What you will do: In the data below, find the line containing "Open Portfolio in the sidebar", then set down that line and every later line up to and including the line containing "is (1366, 768).", exactly.

Source material:
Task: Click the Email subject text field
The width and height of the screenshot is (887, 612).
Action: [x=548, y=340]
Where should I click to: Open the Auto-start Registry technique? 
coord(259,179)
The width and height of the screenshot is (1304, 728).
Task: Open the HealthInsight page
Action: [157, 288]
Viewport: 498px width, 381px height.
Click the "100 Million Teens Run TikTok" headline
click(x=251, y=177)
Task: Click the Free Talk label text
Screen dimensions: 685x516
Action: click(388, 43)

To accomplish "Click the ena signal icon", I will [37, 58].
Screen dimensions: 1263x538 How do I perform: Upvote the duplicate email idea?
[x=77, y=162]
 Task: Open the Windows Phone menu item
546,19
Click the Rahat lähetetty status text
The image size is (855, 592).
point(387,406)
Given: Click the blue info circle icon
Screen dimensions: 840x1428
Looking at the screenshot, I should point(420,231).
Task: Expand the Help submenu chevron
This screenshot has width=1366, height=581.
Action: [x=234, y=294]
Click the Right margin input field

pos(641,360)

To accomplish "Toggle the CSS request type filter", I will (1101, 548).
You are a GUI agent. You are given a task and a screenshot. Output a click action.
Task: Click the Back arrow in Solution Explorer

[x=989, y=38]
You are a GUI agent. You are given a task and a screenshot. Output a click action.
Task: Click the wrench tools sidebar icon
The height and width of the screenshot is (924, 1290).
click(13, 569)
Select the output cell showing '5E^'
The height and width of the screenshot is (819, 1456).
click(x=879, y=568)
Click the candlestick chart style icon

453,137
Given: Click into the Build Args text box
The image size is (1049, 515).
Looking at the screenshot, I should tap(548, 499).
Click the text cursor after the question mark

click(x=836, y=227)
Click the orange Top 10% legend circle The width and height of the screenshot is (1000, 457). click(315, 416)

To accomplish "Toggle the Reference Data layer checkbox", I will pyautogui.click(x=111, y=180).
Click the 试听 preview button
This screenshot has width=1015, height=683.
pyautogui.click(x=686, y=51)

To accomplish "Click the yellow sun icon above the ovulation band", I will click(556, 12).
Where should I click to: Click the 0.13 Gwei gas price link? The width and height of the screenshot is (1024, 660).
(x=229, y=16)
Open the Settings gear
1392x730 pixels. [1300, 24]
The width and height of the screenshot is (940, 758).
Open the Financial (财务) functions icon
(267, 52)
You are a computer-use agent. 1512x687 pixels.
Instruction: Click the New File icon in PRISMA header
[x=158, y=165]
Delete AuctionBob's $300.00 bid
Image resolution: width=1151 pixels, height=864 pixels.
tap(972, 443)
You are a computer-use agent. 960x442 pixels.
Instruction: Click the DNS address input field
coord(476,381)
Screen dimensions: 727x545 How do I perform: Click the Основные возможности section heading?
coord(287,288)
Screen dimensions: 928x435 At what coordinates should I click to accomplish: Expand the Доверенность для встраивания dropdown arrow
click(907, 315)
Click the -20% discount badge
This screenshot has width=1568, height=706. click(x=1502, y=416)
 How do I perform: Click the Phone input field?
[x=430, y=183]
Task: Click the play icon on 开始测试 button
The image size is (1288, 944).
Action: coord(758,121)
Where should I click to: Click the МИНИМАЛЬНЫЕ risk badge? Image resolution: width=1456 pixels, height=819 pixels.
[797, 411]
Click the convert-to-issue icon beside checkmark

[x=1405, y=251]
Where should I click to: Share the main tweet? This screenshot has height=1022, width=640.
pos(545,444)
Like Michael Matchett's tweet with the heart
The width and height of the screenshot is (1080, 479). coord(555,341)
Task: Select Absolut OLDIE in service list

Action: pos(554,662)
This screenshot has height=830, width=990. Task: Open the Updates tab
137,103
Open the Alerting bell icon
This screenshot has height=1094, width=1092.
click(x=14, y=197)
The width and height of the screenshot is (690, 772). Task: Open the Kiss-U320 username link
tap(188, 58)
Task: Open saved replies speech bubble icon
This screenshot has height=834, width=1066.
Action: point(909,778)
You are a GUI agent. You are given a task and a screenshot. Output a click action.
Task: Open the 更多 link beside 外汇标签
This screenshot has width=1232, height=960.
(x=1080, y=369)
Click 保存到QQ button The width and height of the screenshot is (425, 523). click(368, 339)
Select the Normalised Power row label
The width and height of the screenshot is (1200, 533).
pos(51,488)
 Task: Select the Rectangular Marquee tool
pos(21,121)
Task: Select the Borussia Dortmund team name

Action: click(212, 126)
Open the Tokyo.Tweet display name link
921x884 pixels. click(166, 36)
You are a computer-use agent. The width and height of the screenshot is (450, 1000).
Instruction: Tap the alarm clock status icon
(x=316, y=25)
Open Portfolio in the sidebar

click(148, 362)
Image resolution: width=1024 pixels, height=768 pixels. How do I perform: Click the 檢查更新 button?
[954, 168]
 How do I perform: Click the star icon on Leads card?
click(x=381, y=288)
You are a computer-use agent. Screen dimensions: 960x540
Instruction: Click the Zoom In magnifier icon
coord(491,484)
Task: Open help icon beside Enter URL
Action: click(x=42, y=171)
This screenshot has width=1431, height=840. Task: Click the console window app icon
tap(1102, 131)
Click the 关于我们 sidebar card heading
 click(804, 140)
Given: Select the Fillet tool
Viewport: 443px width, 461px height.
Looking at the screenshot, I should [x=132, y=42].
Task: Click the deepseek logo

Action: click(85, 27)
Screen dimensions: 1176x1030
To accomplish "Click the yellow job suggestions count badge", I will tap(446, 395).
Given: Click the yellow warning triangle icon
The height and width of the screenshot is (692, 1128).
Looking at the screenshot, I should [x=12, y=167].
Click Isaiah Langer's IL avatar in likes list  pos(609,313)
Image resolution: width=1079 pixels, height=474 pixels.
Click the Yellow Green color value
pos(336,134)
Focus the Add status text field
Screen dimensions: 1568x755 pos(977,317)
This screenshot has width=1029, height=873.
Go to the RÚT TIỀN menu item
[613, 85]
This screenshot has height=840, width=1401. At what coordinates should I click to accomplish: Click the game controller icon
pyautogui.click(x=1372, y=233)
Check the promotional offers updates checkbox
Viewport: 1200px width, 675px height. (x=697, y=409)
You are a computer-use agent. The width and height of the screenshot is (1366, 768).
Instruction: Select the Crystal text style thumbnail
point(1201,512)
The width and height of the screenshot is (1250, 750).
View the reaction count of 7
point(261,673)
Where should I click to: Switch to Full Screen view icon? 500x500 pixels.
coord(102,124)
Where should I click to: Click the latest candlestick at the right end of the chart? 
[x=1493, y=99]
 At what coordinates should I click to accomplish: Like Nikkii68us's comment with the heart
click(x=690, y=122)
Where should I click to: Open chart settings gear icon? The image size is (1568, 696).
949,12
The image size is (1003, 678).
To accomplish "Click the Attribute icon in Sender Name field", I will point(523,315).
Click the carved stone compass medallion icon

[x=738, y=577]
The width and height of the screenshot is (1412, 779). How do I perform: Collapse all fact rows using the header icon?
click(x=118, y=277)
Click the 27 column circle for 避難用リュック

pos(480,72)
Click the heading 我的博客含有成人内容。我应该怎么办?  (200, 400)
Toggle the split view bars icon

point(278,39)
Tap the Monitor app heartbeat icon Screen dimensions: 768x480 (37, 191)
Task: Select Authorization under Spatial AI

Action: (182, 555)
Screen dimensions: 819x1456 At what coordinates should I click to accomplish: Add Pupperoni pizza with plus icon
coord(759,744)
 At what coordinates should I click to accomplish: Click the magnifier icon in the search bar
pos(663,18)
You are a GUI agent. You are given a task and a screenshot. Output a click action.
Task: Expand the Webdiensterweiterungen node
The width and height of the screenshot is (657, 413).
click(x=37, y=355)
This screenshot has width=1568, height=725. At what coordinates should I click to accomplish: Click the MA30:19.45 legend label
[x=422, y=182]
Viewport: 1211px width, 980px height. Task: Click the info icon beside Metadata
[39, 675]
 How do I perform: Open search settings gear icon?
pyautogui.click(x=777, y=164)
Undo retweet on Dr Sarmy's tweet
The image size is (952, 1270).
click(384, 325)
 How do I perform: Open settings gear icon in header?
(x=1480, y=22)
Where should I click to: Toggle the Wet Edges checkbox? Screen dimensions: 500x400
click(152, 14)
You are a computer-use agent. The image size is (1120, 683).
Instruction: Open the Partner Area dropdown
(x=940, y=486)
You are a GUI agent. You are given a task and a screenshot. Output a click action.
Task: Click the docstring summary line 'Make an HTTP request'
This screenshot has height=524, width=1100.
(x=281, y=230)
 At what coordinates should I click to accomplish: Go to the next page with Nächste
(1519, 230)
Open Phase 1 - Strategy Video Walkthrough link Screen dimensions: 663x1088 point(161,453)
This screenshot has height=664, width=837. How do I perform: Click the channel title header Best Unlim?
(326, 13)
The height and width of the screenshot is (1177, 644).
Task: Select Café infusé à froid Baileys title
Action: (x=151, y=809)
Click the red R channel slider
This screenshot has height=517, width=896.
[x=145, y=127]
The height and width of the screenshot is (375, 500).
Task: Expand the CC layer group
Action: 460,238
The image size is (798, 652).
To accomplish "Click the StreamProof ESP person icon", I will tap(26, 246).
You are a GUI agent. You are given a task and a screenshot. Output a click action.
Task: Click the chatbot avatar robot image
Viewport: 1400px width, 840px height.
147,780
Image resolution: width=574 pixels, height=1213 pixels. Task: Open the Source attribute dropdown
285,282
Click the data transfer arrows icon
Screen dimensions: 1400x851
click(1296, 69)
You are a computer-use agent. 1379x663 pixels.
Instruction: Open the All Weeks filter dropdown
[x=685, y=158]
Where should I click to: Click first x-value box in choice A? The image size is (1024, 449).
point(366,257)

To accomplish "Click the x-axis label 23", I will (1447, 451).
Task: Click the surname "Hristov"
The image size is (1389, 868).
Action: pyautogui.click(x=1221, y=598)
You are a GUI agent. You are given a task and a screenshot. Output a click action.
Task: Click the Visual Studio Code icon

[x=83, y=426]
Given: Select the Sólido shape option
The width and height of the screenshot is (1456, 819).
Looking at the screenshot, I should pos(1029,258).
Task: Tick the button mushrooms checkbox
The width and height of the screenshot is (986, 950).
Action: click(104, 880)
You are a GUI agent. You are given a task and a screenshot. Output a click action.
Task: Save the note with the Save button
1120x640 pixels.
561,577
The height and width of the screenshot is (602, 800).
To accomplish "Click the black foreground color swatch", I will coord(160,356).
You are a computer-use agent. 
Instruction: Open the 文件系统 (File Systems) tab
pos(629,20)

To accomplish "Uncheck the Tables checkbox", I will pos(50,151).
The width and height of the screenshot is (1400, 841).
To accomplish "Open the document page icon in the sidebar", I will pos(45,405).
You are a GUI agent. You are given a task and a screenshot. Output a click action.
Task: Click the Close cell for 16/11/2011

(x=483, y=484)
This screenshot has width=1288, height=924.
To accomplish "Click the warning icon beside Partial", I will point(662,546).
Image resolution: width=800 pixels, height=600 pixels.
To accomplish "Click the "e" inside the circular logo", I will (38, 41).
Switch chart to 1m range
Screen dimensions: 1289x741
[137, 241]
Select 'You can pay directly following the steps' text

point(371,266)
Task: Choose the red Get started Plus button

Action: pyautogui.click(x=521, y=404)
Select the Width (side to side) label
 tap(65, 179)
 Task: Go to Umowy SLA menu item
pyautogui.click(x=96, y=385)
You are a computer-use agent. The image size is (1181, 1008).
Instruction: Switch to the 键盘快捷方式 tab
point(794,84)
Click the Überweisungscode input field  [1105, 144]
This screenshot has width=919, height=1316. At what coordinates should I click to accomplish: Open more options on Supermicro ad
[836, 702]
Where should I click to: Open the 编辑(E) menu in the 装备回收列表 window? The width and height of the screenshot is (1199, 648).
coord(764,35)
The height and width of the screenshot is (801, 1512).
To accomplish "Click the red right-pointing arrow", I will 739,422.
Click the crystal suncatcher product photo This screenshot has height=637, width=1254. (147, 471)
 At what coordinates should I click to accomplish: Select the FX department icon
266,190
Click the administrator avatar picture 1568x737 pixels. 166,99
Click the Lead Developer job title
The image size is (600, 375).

Task response:
Open Portfolio in the sidebar

click(148, 362)
Image resolution: width=1024 pixels, height=768 pixels. How do I perform: Click the 檢查更新 button?
[954, 168]
 How do I perform: Click the star icon on Leads card?
click(x=381, y=288)
You are a computer-use agent. Screen dimensions: 960x540
Instruction: Click the Zoom In magnifier icon
coord(491,484)
Task: Open help icon beside Enter URL
Action: click(x=42, y=171)
This screenshot has width=1431, height=840. Task: Click the console window app icon
tap(1102, 131)
Click the 关于我们 sidebar card heading
 click(804, 140)
Given: Select the Fillet tool
Viewport: 443px width, 461px height.
Looking at the screenshot, I should [x=132, y=42].
Task: Click the deepseek logo

Action: click(85, 27)
Screen dimensions: 1176x1030
To accomplish "Click the yellow job suggestions count badge", I will tap(446, 395).
Given: Click the yellow warning triangle icon
The height and width of the screenshot is (692, 1128).
Looking at the screenshot, I should [x=12, y=167].
Click Isaiah Langer's IL avatar in likes list  pos(609,313)
Image resolution: width=1079 pixels, height=474 pixels.
Click the Yellow Green color value
pos(336,134)
Focus the Add status text field
Screen dimensions: 1568x755 pos(977,317)
This screenshot has width=1029, height=873.
Go to the RÚT TIỀN menu item
[613, 85]
This screenshot has height=840, width=1401. At what coordinates should I click to accomplish: Click the game controller icon
pyautogui.click(x=1372, y=233)
Check the promotional offers updates checkbox
Viewport: 1200px width, 675px height. (x=697, y=409)
You are a computer-use agent. The width and height of the screenshot is (1366, 768).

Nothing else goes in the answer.